A la tía Águeda la vida la
trajo bien joven, casi adolescente, a Madrid. Nunca más regresó a aquel su
pueblo extremeño. Lo añoraba de vez en cuando, y hablaba de sus bonitas calles
empinadas atravesadas por riachuelos. Debido al trabajo que ejerció durante toda
su vida, el de cuidar de una portería en pleno barrio de Salamanca, experimentó
la necesidad de estar al tanto de todo. No se le escapaba nada. Vivía en un
edificio clásico y vanguardista en el que los vecinos presumían de comer langosta,
centollo, bogavante, pero el olor a calamares a la romana se difundía por toda
la escalera. No mienten, comentaba con sus amigas. Ese molusco forma parte de
los mariscos.
Su apartamento en la planta
baja era pequeño, acogedor, muy limpio, y sirvió de trampolín para que sus quince
sobrinas, de una en una, dieran el salto a la capital. Gracias a ella, que
administraba su dinero como si fuera economista, todas estudiaron y salieron
adelante. Sentía que ser práctica era lo mejor que le había sucedido en la
vida. Gracias a su seguro de decesos fue enterrada en La Almudena.
Sabía en carne propia de la
soledad del ser humano, de los atavismos que acosan, del mundo hostil, de lo
difícil que resulta a veces, vivir. Y pensó que haciendo amistades entre las
ánimas no estaría sola, a ella le encantaba la gente, hablar con unos y con
otros, chismorrear, y no quería que por el simple hecho de estar bajo tierra
esa faceta tan suya de sociabilizar con los vecinos se extinguiera.
Un día decidió salir a pasear
de madrugada, y comprobó satisfecha que muchas almas pululaban también a esas
horas. Como le encantaban las flores, fue de tumba en tumba con una regadera llena
de agua que tomó prestada de la caseta del guardián. Esa misma noche hizo
buenas migas con otras amantes de las flores y consideraron oportuno quitar las
hojas secas y aprovechar unas y otras para hacer llamativos arreglos florales. Por
mayoría absoluta decidieron que había que deshacerse de las de plástico. Al
contenedor. Así se formó un trasiego de crisantemos, rosas, azucenas, lirios,
claveles, gladiolos…, para que ninguna tumba se quedara sin flores. Cada vez
eran más las ánimas que en procesión recorrían todo el cementerio. Nadie se
quedaría sin flores.
Tras el trabajo se sentaban
de tertulia hablando siempre de los vivos y nunca de los allí presentes. Las
madrugadas se hicieron muy agradables. El ángel de la Almudena se acercó con su
trompeta, brindando sus servicios, que fueron aceptados con gran entusiasmo. Al
ritmo de trompeta se harían turnos de trabajo. La mejor opción para que los
difuntos hicieran ejercicio.
Se sabe que nunca llueve a gusto de todos. Y a los vivos les gusta las grescas, por lo que comenzaron a llegar críticas, enfados, protestas de familiares, que al final presentaron una queja al Ayuntamiento. Alguien amigo de lo ajeno ―escribieron― cambiaba, revolvía, descolocaba sus flores, y si bien el cementerio había ganado en belleza y limpieza, era obvio que había que respetar las flores de cada cual. No tenían por qué ser compartidas.

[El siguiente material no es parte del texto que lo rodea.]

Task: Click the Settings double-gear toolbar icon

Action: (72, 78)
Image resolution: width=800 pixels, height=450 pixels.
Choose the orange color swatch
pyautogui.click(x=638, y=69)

Hubo reunión urgente de las
ánimas. No sabían qué hacer hasta que tía Águeda de acuerdo con el Ángel, aconsejó
correr la voz sobre dos antiguas leyendas. Una muy conocida: «Todo aquel que
pasara a la vera del ángel y oyese el sonido de la trompeta significaba que su
muerte estaba cerca». Otra menos sabida: «El ángel, un tiquismiquis de cuidado,
sentía adoración por las flores, no soportaba a la gente quejica, y estaba
dispuesto a que su trompeta hiciera horas extras».